_Assigned task_
Your task is to restate the data word for word.

Collected data entries
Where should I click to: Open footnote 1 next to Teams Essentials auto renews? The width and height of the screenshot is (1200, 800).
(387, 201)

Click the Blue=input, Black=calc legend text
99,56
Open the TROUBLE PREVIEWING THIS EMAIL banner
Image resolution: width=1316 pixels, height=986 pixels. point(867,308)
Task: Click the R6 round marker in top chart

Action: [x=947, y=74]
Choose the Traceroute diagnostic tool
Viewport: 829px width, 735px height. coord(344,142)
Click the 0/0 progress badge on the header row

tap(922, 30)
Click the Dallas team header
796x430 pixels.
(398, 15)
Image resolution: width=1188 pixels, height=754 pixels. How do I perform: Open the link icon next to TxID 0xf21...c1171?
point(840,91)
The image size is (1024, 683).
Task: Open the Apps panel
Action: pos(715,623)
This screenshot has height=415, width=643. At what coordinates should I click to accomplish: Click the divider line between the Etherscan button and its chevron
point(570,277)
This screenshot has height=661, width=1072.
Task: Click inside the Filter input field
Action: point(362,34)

_Task solution_
Where should I click to: Open footnote 1 next to Teams Essentials auto renews? The width and height of the screenshot is (1200, 800).
(387, 201)

Click the Blue=input, Black=calc legend text
99,56
Open the TROUBLE PREVIEWING THIS EMAIL banner
Image resolution: width=1316 pixels, height=986 pixels. point(867,308)
Task: Click the R6 round marker in top chart

Action: [x=947, y=74]
Choose the Traceroute diagnostic tool
Viewport: 829px width, 735px height. coord(344,142)
Click the 0/0 progress badge on the header row

tap(922, 30)
Click the Dallas team header
796x430 pixels.
(398, 15)
Image resolution: width=1188 pixels, height=754 pixels. How do I perform: Open the link icon next to TxID 0xf21...c1171?
point(840,91)
The image size is (1024, 683).
Task: Open the Apps panel
Action: pos(715,623)
This screenshot has height=415, width=643. At what coordinates should I click to accomplish: Click the divider line between the Etherscan button and its chevron
point(570,277)
This screenshot has height=661, width=1072.
Task: Click inside the Filter input field
Action: point(362,34)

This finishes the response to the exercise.